SparseMatrix

The University of Florida Sparse Matrix Collection. We describe the University of Florida Sparse Matrix Collection, a large and actively growing set of sparse matrices that arise in real applications. The Collection is widely used by the numerical linear algebra community for the development and performance evaluation of sparse matrix algorithms. It allows for robust and repeatable experiments: robust because performance results with artificially-generated matrices can be misleading, and repeatable because matrices are curated and made publicly available in many formats.

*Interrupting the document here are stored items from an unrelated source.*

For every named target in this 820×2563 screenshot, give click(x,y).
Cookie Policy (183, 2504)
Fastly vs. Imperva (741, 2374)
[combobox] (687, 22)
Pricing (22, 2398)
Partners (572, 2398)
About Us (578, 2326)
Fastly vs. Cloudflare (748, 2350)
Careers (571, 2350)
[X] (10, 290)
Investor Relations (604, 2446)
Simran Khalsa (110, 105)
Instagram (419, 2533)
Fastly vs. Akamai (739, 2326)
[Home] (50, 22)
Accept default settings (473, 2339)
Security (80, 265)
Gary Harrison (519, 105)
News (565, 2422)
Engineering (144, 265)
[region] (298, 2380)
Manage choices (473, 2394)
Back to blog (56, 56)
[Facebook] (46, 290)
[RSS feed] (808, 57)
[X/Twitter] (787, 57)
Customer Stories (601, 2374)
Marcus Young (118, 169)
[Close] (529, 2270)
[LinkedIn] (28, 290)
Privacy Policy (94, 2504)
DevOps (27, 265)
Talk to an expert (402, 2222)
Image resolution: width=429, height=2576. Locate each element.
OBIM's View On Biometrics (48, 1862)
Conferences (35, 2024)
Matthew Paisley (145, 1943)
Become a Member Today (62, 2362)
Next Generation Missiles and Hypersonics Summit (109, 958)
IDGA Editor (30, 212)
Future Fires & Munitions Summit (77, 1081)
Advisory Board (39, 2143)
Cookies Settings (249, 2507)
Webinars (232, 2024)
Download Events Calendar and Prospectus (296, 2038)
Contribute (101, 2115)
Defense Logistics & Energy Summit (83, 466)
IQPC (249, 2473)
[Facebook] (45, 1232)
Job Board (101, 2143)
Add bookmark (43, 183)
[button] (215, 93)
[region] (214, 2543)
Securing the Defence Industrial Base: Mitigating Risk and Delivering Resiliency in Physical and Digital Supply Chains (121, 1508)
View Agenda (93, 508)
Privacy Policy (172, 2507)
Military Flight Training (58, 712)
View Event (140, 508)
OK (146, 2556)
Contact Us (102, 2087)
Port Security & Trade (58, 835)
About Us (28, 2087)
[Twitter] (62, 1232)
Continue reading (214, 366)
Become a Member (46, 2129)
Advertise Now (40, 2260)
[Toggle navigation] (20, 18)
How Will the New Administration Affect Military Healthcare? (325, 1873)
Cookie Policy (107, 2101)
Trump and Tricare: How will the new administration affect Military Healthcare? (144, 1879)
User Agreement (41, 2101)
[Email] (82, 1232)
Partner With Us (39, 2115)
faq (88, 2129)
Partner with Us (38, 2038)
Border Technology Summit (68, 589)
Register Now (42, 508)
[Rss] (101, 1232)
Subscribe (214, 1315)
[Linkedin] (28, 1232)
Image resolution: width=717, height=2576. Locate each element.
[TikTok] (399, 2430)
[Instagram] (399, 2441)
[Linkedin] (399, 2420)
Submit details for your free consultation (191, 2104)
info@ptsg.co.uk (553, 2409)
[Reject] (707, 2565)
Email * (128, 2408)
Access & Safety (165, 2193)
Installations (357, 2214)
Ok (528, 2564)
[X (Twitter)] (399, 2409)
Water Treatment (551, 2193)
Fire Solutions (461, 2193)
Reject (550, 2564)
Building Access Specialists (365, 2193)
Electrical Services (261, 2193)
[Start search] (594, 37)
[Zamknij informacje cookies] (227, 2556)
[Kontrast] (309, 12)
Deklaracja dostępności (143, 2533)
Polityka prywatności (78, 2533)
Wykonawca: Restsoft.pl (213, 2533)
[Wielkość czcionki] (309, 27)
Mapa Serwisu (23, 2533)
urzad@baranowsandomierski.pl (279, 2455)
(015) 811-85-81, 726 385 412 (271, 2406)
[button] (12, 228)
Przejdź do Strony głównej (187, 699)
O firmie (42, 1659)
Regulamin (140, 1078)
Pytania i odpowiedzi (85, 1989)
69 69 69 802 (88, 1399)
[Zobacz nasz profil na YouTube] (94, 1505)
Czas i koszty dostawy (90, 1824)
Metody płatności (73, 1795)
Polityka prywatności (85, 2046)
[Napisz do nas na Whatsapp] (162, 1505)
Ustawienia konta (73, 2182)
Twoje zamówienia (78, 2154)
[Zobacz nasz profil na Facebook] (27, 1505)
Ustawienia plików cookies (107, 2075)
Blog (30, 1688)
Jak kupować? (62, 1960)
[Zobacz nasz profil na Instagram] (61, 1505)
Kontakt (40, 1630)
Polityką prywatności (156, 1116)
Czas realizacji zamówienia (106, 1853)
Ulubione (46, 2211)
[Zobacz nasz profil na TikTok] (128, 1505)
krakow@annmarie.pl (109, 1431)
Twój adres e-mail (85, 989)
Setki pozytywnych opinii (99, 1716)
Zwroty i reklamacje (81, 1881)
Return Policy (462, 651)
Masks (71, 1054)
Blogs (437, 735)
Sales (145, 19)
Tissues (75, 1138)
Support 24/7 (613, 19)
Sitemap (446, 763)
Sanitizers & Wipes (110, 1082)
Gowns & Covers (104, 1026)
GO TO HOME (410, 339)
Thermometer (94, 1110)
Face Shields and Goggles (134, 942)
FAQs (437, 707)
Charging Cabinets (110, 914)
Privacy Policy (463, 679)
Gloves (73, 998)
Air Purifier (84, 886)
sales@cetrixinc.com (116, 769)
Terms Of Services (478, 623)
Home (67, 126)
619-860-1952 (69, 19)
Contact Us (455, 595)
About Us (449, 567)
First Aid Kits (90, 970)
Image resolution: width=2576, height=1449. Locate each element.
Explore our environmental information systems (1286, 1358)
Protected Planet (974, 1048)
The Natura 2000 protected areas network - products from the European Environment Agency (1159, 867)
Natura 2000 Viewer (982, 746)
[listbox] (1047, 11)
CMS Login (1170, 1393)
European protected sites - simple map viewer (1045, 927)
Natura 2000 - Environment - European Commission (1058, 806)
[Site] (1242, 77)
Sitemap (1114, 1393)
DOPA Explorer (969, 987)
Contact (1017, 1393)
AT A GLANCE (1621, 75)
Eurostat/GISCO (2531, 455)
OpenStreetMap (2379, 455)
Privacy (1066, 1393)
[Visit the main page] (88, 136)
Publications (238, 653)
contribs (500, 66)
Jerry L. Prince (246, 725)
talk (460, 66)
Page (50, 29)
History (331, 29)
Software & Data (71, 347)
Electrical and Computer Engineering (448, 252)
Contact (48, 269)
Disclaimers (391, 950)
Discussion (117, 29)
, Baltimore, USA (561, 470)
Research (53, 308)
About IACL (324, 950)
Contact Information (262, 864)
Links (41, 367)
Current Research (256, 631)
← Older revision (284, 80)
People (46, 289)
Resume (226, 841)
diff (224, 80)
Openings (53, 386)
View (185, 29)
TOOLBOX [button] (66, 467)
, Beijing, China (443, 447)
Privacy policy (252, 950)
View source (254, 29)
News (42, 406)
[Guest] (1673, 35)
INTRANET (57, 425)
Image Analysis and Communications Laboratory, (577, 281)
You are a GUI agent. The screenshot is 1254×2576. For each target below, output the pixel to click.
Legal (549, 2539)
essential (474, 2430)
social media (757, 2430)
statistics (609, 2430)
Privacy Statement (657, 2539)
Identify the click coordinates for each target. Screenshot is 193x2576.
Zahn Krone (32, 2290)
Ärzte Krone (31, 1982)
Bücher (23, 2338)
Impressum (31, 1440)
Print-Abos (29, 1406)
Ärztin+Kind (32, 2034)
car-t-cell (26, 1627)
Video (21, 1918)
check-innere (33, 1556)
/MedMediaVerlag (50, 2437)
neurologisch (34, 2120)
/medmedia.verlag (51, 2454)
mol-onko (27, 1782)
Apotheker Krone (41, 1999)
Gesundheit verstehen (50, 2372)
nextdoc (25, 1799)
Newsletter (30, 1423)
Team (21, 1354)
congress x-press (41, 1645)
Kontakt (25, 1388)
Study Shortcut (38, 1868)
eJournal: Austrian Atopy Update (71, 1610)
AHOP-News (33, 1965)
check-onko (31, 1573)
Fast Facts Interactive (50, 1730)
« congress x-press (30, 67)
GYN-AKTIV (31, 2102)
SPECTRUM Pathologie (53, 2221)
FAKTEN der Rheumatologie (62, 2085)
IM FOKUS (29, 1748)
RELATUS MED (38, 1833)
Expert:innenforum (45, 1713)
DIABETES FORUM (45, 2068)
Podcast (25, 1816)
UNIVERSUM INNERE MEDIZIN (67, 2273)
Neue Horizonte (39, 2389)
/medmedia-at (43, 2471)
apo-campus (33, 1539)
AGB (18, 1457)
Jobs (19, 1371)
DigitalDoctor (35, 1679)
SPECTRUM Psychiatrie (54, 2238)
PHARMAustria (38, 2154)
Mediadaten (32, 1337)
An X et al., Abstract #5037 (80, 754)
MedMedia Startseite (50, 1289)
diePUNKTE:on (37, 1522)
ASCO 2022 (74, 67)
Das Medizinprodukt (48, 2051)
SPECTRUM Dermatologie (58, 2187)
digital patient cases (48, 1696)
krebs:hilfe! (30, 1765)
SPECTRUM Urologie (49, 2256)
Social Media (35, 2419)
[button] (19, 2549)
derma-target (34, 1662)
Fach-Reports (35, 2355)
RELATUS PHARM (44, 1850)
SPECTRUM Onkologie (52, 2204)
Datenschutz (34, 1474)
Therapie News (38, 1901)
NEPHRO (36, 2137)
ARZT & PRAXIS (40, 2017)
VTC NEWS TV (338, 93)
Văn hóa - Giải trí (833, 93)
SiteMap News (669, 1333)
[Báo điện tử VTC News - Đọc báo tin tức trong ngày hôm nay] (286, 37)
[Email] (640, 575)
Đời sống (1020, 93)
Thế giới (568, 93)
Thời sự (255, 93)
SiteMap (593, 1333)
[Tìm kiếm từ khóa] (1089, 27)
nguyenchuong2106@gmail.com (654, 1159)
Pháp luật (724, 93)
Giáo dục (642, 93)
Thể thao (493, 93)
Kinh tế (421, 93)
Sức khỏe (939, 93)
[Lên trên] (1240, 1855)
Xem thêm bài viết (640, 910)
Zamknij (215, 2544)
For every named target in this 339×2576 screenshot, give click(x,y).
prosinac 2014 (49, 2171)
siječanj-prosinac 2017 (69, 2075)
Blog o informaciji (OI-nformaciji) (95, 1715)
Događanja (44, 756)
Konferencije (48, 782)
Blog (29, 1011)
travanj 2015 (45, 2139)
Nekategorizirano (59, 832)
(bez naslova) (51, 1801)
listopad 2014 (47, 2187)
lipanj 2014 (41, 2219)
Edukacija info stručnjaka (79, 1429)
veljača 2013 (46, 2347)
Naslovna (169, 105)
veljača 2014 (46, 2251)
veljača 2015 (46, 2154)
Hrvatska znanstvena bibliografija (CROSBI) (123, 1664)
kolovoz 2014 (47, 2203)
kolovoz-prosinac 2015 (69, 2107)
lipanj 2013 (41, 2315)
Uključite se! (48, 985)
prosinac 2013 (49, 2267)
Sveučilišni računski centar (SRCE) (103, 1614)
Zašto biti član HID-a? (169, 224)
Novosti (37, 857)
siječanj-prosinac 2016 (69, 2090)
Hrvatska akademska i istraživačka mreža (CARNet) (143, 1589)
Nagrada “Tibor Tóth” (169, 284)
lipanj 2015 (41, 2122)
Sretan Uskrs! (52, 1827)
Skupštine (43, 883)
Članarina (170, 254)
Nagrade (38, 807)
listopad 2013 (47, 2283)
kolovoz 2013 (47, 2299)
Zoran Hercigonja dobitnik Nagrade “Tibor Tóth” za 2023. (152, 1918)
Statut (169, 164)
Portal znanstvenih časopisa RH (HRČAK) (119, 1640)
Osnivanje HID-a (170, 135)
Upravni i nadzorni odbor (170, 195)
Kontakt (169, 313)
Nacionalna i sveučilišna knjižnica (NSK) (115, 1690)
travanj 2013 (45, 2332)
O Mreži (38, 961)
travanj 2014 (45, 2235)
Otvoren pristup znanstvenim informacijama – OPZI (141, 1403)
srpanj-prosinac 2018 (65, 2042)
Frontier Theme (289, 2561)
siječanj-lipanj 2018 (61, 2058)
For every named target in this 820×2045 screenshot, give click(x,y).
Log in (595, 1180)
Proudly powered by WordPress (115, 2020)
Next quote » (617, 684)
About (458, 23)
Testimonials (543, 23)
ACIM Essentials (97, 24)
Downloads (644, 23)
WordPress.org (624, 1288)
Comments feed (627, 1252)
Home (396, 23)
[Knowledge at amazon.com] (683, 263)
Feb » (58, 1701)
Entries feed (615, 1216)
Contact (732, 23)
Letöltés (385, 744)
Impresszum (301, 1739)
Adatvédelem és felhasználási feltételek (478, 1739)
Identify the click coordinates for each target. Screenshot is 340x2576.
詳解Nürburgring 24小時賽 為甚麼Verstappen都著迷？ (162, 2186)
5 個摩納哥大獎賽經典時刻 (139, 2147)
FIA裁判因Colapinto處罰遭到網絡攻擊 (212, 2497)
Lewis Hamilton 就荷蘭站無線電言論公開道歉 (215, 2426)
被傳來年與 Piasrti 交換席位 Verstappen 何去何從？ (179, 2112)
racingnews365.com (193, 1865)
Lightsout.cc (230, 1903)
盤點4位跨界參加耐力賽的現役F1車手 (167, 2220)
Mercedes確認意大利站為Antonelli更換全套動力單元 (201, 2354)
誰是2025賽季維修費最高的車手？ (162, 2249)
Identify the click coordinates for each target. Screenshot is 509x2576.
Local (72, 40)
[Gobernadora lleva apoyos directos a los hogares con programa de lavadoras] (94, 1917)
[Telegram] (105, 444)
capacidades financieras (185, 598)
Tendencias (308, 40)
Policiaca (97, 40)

Its matrices cover a wide spectrum of domains, include those arising from problems with underlying 2D or 3D geometry (as structural engineering, computational fluid dynamics, model reduction, electromagnetics, semiconductor devices, thermodynamics, materials, acoustics, computer graphics/vision, robotics/kinematics, and other discretizations) and those that typically do not have such geometry (optimization, circuit simulation, economic and financial modeling, theoretical and quantum chemistry, chemical process simulation, mathematics and statistics, power networks, and other networks and graphs). We provide software for accessing and managing the Collection, from MATLAB, Mathematica, Fortran, and C, as well as an online search capability. Graph visualization of the matrices is provided, and a new multilevel coarsening scheme is proposed to facilitate this task.


References in zbMATH (referenced in 395 articles , 1 standard article )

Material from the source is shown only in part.